You are viewing a plain text version of this content. The canonical link for it is here.
Posted to jmeter-dev@jakarta.apache.org by "BAZLEY, Sebastian" <Se...@london.sema.slb.com> on 2004/02/05 12:05:37 UTC

How to handle htmlparser library (was Are we ready for a RC?)

We could check for the presence of HTMLParser at run-time, and fall back to
JTidy or Regex (or etc.) if not present. 

Some users might not like the fallback behaviour, so if the parser property
were changed to be a list of the acceptable parsers, in order of preference,
we could support as much (or as little) fallback as required.

We should log a warning message if the desired parser is not present (JMeter
already logs an info message when a parser is initialised).

S.
>-----Original Message-----
>From: peter lin [mailto:jmw00lfel@yahoo.com]
>Sent: 05 February 2004 00:23
>To: JMeter Developers List
>Subject: RE: Are we ready for a RC?
>
>
>
>right except that would mean users would have to go
>download HTMLParser, and change the setting for JMeter
>to make HTTPSampler use HTMLParser.
>
>otherwise it would still use JTidy. If you think we
>realy shouldn't have it, then I'm fine with removing
>it. Though it's already there and I feel it is a
>benefit to users and it does improve the throughput of
>JMeter as my benchmarks showed.
>
>peter lin
>
>
>--- mstover1@apache.org wrote:
>> That's why we'd use Ant to fetch them rather than
>> put them in CVS.  We can't distribute 
>> the jars, but to do a dist, JMeter should come fully
>> compiled against these optional jars 
>> (and so I need them).  Also, an Ant fetch target
>> would be really nice for users - want all 
>> the optional abilities?  Run the target to get them.
>>  Wouldn't work for the mail api's, but 
>> would be great for anything under non-compatible
>> free licenses.
>> 
>> -Mike

---------------------------------------------------------------------
To unsubscribe, e-mail: jmeter-dev-unsubscribe@jakarta.apache.org
For additional commands, e-mail: jmeter-dev-help@jakarta.apache.org


Re: How to handle htmlparser library (was Are we ready for a RC?)

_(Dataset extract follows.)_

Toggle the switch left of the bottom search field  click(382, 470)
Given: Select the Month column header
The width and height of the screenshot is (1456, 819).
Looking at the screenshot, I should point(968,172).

Posted by ms...@apache.org.
we have a license to keep the source in CVS but not a binary jar?

On 5 Feb 2004 at 5:52, peter lin wrote:

>  
> I guess I'm the only one with the bias towards better performance 
at the cost of increased maintenance. If everyone prefers to default 
to JTidy and require users download HTMLParser, I have no 
objections.
>  
> I just would rather make it easier on the user and not add another 
jar file for users to download. Plus the developers of HTMLParser 
were kind enough to donate a license to us. Overall, my bias is 
towards keeping the source in CVS or try to move it to commons. 
HTMLParser is capable of parsing XML and other markup 
languages, so it does provide a flexible set of API for developers to 
extend. 
>  
> On a unrelated note, I am working on the monitor idea again after 
several months of putting it off. In order to get the monitor to work, I 
need to use digest authentication. My plan is to use commons-
HTTPClient, since it supports digest auth. I was also planning on 
doing a simple benchmark comparing the default URLConnection 
to HTTPClient. HTTPClient also supports NTLM, so it could mean 
an easy way to support NTLM in HTTPSampler.
>  
> If there are no performance degredations using HTTPClient, I will 
probably suggest we convert to HTTPClient. Does anyone have an 
alergy to that idea? If so, speak up now and I'll just keep the results 
to myself.
>  
> I went through the bugs last night. I don't know enough of those 
samplers to be able to provide a quick patch. Are there any other 
bugs we want to address before a release candidate?
>  
>  
> peter lin
>  
> 
> 
> "BAZLEY, Sebastian" 
<Se...@london.sema.slb.com> wrote:
> We could check for the presence of HTMLParser at run-time, and 
fall back to
> JTidy or Regex (or etc.) if not present. 
> 
> Some users might not like the fallback behaviour, so if the parser 
property
> were changed to be a list of the acceptable parsers, in order of 
preference,
> we could support as much (or as little) fallback as required.
> 
> We should log a warning message if the desired parser is not 
present (JMeter
> already logs an info message when a parser is initialised).
> 
> S.
> 
> 
> ---------------------------------
> Do you Yahoo!?
> Yahoo! Finance: Get your refund fast by filing online




--
Michael Stover
mstover1@apache.org
Yahoo IM: mstover_ya
ICQ: 152975688
AIM: mstover777

---------------------------------------------------------------------
To unsubscribe, e-mail: jmeter-dev-unsubscribe@jakarta.apache.org
For additional commands, e-mail: jmeter-dev-help@jakarta.apache.org


Re: How to handle htmlparser library (was Are we ready for a RC?)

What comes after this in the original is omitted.